Cy Twombly at the Louvre

 
Cy Twombly at the Louvre

Cy Twombly has become the third contemporary artist to be commissioned to produce a work for the Louvre. Unveiled at the end of March, Twombly’s huge 3,800-square-foot painted ceiling for the Salle des Bronzes, in the Sully Wing, is a sky-blue field with dark blue, ocher and ivory spheres that seem to float around its perimeter; among the spheres are white strips inscribed, in Greek lettering, with the names of seven celebrated classic Greek sculptors: Polyclitus, Praxiteles, Lysippus, Myron, Phidias, Scopas and Cephisodotus (the name of both the son of Praxiteles and the man scholars think was his father).
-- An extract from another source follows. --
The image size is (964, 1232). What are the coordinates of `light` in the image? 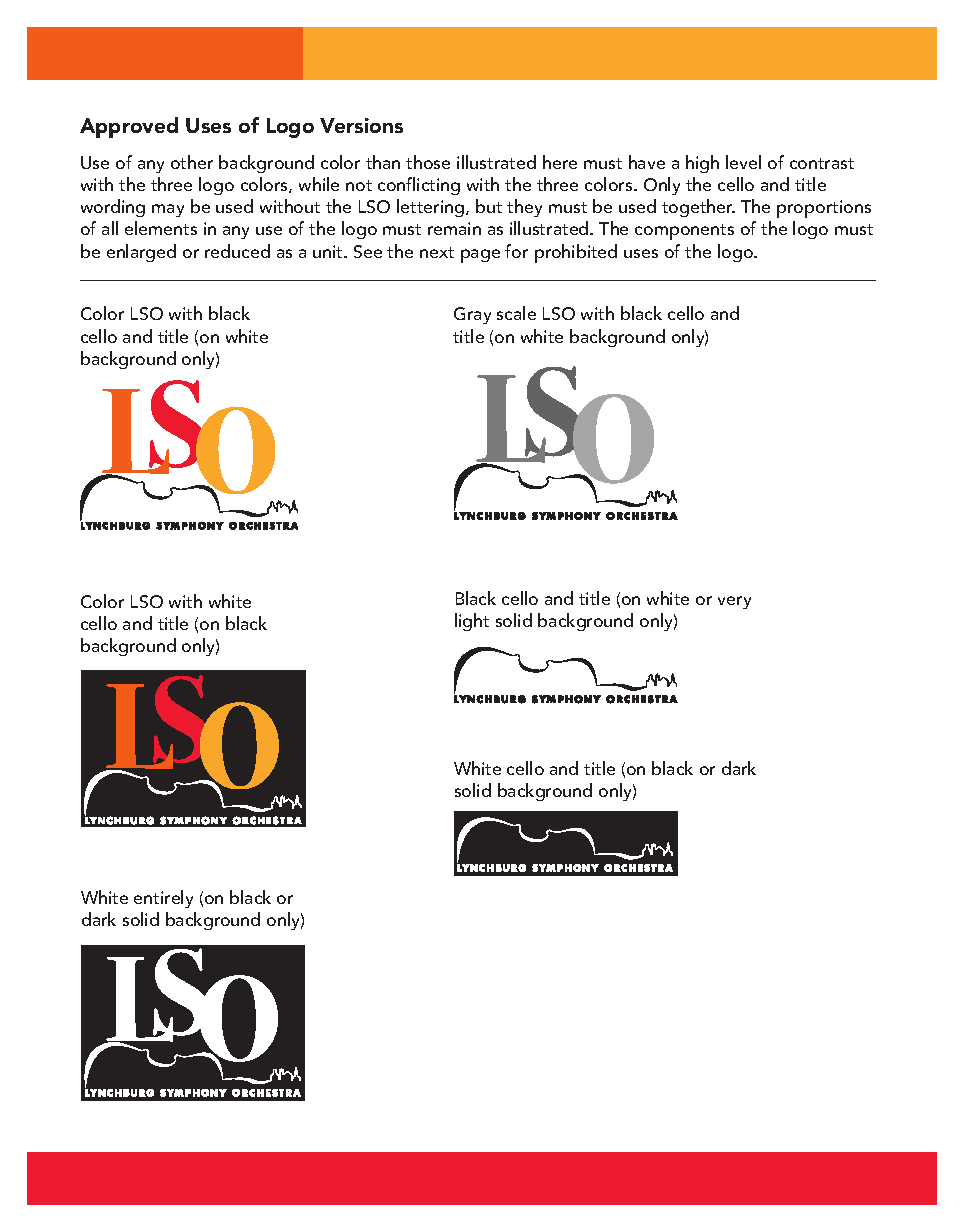 It's located at (472, 622).
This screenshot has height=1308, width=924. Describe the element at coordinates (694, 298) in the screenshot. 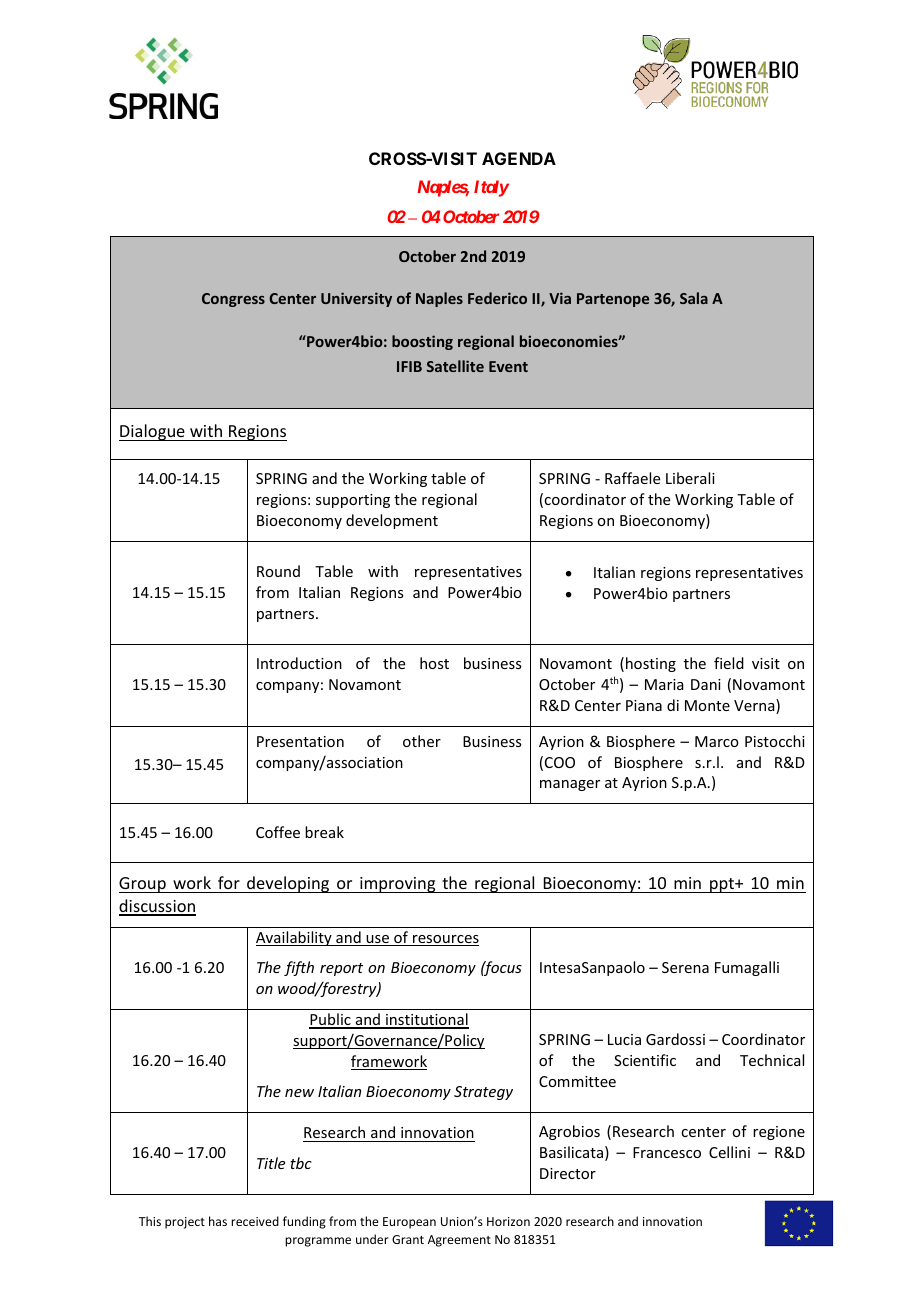

I see `Sala` at that location.
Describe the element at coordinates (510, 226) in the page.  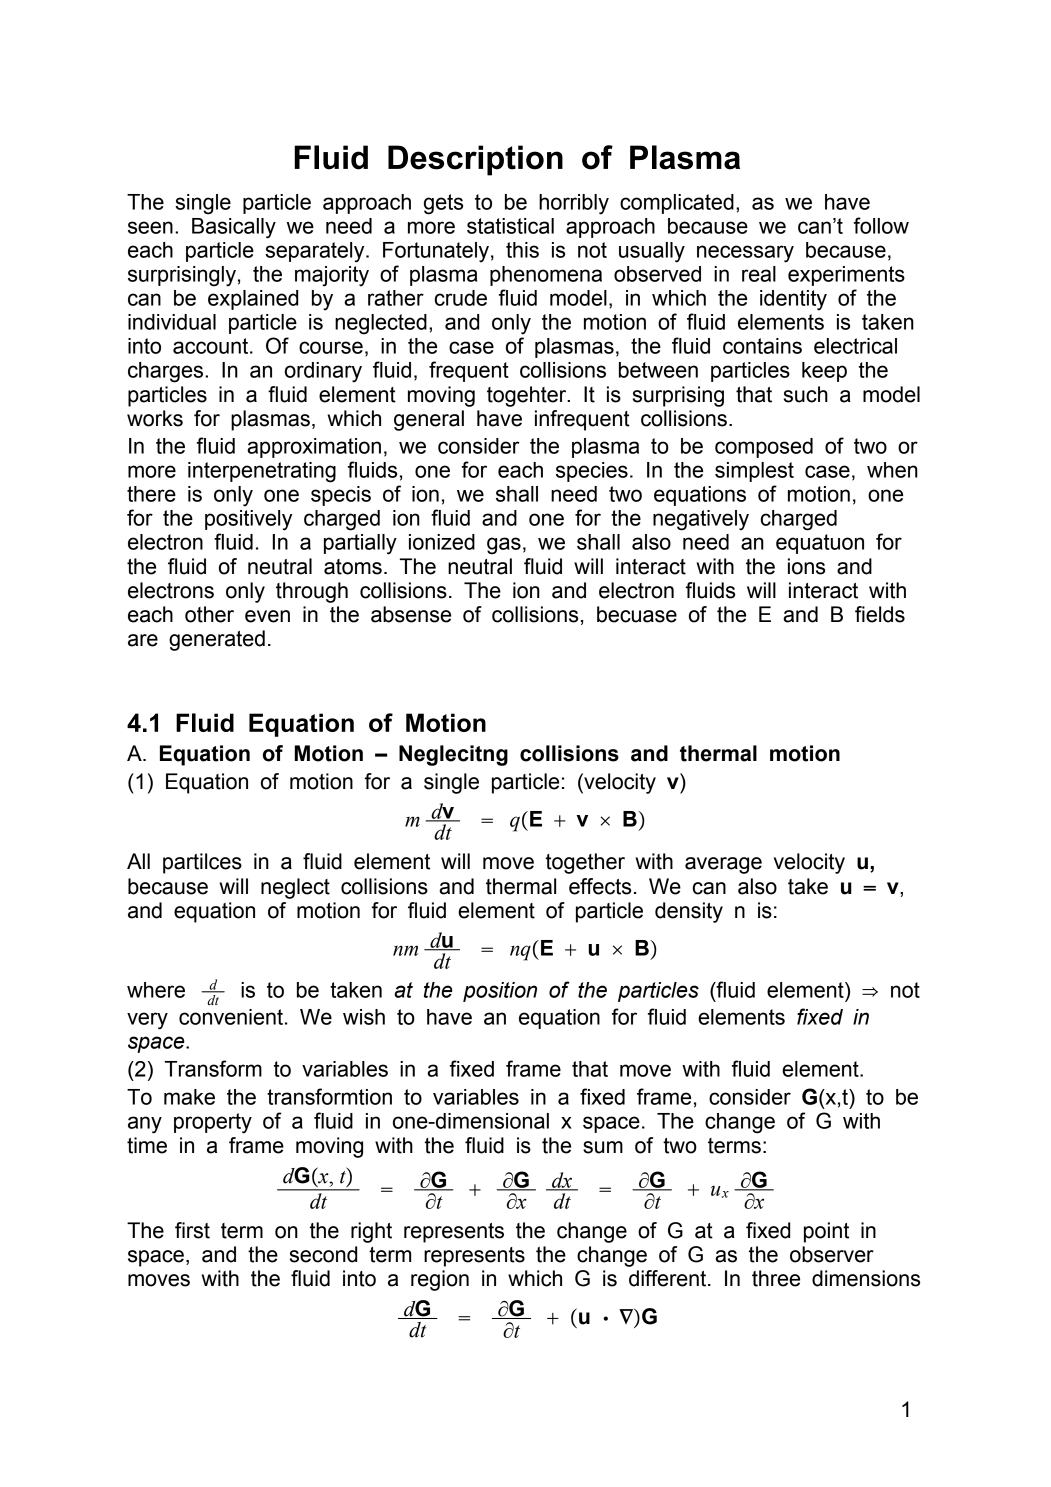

Twombly’s ceiling for the Louvre follows commissioned works by German artist Anselm Kiefer, who installed a monumental painting and two accompanying sculptures in 2007, and French artist François Morellet, who redesigned the windows in the Lefuel staircase of the Richelieu Wing. Others who have decorated the Louvre in the past include Delacroix, Ingres and Georges Braque, whose 1953 three-panel ceiling-a deep blue sky with white doves-is in the former King’s antechamber adjoining the Salle des Bronzes.